Writing the abstract for your paper can be one of the hardest things to do. Most readers who get past your title will scan your abstract to decide if they want to continue. The goal is clear, then. You want to hook the reader with a summary of your work that is compelling and accurate. And short. How to balance it all?
An amazingly useful technique that I learned at a summer school (now Neuromatch Academy) a few years back is the 100-word abstract. Five sentences, 20 words each. Each sentence addresses a straightforward question. I’ve included my group’s abstract from that summer school as a running example to help you see how this can come together.
What is the state of the literature?
What field and area of research is this work in? What level of audience do you expect? This first sentence needs to meet your audience at their level of knowledge to be effective.

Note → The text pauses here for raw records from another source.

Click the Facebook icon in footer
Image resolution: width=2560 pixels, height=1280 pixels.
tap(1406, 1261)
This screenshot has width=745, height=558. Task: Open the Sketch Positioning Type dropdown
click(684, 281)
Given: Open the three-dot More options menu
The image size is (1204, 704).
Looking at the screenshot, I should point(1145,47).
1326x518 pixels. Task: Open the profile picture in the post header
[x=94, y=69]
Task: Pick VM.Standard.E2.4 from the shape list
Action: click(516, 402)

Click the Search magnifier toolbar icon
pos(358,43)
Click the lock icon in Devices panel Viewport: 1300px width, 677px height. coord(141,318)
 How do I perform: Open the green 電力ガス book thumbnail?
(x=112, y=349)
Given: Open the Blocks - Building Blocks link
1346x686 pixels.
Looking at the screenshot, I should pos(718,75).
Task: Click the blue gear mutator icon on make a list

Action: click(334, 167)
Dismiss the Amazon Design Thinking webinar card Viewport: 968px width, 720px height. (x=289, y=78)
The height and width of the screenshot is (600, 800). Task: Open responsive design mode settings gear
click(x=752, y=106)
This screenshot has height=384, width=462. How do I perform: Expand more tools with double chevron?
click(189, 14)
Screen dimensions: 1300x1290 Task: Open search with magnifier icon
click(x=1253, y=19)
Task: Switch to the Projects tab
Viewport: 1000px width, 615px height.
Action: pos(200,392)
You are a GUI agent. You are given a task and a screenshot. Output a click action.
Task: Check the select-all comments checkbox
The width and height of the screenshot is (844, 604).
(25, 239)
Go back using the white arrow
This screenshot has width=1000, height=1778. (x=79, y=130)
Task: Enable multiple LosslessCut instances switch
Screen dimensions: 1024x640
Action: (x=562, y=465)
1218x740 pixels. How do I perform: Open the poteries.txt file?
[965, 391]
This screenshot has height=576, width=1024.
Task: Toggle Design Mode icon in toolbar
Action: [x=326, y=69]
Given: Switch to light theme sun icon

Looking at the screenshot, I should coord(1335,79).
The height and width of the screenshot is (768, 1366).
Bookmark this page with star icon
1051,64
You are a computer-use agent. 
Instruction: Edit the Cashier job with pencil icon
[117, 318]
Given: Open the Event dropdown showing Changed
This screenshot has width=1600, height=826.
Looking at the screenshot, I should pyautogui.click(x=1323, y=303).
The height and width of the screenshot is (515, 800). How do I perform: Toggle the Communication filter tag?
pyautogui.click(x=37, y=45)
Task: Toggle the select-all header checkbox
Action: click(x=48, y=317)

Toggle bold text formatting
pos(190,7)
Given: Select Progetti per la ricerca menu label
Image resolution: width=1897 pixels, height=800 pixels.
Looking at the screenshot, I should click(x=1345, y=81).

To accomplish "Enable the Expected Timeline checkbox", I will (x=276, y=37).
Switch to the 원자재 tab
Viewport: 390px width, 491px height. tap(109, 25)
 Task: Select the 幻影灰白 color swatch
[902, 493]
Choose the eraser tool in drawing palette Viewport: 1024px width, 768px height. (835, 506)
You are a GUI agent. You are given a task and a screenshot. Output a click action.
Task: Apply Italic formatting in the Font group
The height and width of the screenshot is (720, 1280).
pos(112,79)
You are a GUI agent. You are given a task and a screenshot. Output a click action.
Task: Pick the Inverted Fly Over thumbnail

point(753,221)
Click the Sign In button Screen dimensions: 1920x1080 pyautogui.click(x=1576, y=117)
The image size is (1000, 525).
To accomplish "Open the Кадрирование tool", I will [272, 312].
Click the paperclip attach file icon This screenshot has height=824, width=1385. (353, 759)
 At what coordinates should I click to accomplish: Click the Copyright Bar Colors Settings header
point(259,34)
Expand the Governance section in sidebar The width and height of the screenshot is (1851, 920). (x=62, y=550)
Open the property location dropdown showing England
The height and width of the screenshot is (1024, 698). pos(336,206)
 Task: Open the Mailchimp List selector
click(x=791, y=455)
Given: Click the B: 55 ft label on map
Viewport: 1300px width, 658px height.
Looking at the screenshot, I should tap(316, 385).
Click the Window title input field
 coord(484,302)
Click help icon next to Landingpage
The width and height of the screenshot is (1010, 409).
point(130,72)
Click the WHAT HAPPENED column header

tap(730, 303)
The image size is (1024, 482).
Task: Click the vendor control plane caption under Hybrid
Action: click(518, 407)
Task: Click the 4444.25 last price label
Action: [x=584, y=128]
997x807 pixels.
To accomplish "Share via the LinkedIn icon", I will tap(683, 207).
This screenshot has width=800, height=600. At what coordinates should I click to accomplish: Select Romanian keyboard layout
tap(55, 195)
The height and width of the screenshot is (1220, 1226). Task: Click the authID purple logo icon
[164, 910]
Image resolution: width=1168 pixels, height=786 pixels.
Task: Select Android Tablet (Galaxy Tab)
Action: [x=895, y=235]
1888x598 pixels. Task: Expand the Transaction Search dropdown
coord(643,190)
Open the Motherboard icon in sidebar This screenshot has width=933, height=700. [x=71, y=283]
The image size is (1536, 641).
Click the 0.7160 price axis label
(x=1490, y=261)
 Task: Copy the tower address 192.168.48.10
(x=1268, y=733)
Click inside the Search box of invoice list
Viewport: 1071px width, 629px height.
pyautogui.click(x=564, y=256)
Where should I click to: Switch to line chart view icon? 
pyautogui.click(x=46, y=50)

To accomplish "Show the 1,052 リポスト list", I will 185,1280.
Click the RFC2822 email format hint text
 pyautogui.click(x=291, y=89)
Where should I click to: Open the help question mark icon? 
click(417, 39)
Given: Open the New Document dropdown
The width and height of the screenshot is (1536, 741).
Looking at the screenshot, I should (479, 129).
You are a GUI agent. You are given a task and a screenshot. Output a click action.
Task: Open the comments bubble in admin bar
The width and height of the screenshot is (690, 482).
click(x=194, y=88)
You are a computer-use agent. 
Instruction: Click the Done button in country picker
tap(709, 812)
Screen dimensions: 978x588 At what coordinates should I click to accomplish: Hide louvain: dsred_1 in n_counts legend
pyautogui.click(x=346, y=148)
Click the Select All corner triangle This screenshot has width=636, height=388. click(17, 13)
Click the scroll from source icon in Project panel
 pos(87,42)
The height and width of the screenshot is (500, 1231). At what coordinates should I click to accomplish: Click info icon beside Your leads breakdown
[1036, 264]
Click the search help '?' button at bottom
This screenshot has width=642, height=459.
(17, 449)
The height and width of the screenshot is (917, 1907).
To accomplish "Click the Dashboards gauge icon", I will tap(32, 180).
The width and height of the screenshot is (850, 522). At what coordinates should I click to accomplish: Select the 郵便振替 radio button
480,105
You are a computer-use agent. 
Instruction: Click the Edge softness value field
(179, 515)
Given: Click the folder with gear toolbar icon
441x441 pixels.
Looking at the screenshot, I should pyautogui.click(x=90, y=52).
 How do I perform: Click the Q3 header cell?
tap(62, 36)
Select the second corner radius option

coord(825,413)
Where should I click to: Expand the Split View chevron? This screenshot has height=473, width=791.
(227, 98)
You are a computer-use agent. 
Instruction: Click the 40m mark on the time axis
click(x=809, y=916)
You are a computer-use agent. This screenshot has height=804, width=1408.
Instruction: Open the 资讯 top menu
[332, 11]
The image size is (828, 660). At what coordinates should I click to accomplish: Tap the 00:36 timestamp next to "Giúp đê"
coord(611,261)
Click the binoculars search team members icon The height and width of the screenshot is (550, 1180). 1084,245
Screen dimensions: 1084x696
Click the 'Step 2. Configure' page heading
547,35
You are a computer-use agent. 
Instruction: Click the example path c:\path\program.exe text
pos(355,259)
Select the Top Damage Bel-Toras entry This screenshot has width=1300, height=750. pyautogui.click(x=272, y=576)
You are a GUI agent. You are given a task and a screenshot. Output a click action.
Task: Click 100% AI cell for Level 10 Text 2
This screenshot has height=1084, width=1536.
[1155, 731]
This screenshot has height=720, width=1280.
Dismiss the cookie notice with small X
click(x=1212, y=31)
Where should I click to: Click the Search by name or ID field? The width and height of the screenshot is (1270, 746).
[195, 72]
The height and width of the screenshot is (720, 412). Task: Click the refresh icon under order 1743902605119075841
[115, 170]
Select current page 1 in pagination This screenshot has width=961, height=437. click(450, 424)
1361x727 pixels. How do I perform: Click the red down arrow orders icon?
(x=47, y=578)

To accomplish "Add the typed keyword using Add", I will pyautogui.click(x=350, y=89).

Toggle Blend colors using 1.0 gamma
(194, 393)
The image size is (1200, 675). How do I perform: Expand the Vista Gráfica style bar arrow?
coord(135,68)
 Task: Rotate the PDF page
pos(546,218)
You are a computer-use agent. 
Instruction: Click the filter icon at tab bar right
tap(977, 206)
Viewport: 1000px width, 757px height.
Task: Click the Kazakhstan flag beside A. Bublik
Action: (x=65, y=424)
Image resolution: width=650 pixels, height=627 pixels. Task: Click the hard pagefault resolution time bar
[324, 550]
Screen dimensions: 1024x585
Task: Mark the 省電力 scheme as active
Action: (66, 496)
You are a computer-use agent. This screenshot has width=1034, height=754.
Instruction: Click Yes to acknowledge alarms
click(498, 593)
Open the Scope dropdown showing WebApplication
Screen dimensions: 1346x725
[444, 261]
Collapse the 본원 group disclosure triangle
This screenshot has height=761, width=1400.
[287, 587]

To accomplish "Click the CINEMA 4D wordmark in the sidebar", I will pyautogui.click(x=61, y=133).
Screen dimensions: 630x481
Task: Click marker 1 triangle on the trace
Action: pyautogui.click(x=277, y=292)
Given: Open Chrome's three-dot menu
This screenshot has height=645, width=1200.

“Network neuroscience seeks to explain how neuron-level activity is reliably aggregated into emergent, collective action.”
What is the research gap?
This is the missing piece of the puzzle that your paper is providing. Start with the boundary of knowledge, then move to what’s missing. Good signalling words for this gap include “although” and “but.”
“Although a network’s connectivity structure influences its robustness, this has not been systematically studied to model decision-making processes in the brain.”
How does this study address the gap?
You figured this out as part of your experimental design: this is a one-sentence Methods section. If you’re stuck on this, try finishing the sentence “Here we…”
“Here we address this gap by simulating how networks with different connectivity structures make time sensitive, value-based decisions.”
What do the study results show?
After our one-sentence Methods section we have a one-sentence Results section. What is the one finding you want your readers to take away with them?
“Our results show that a network’s reward rate is positively correlated with its small-world measure and that small-world networks are more robust to noise than either regular or random networks.”
Why is this important?
This brings the abstract, and your work, all together. What is so important about the research gap you’ve filled? What future research might come out of your results? What’s changed?
“We conclude that small-world characteristics are important in modelling the decision-making process in the human brain.”
And here is the abstract in full. You might have to do some work to get your individual sentences to flow together, but sometimes this work can prompt you about something you’re missing.
Network neuroscience seeks to explain how neuron-level activity is reliably aggregated into emergent, collective action. Although a network’s connectivity structure influences its robustness, this has not been systematically studied to model decision-making processes in the brain. Here we address this gap by simulating how networks with different connectivity structures make time sensitive, value-based decisions. Our results show that a network’s reward rate is positively correlated with its small-world measure and that small-world networks are more robust to noise than either regular or random networks. We conclude that small-world characteristics are important in modelling the decision-making process in the human brain.
When we were taught this exercise, our instructors pointed out that you should know these answers before you run your experiments. In fact, writing a 100-word abstract before conducting your study is a great way to see if your thoughts are coherent. If you can’t imagine writing an exciting abstract before you’ve started, that can be a sign that you want to refine your ideas.
Here is a fully written abstract that my co-authors and I developed from an initial 100-word abstract. In order to avoid an overly complicated first sentence, we broke the idea up into two separate sentences. Since the paper concerned theoretical results instead of an experimental study, we also adapted sentences 3 and 4.
In discrete-event system control, the worst-case time complexity for computing a system’s observer is exponential in the number of that system’s states. This results in practical difficulties since some problems require calculating multiple observers for a changing system, e.g., synthesising an opacity-enforcing supervisor. Although calculating these observers in an iterative manner allows us to synthesise an opacity-enforcing supervisor and although methods have been proposed to reduce the computational demands, room exists for a practical and intuitive solution. Here we extend the subautomaton relationship to the notion of a subobserver and demonstrate its use in reducing the computations required for iterated observer calculations. We then demonstrate the subobserver relationship’s power by simplifying state-of-the-art synthesis approaches for opacity-enforcing supervisors under realistic assumptions.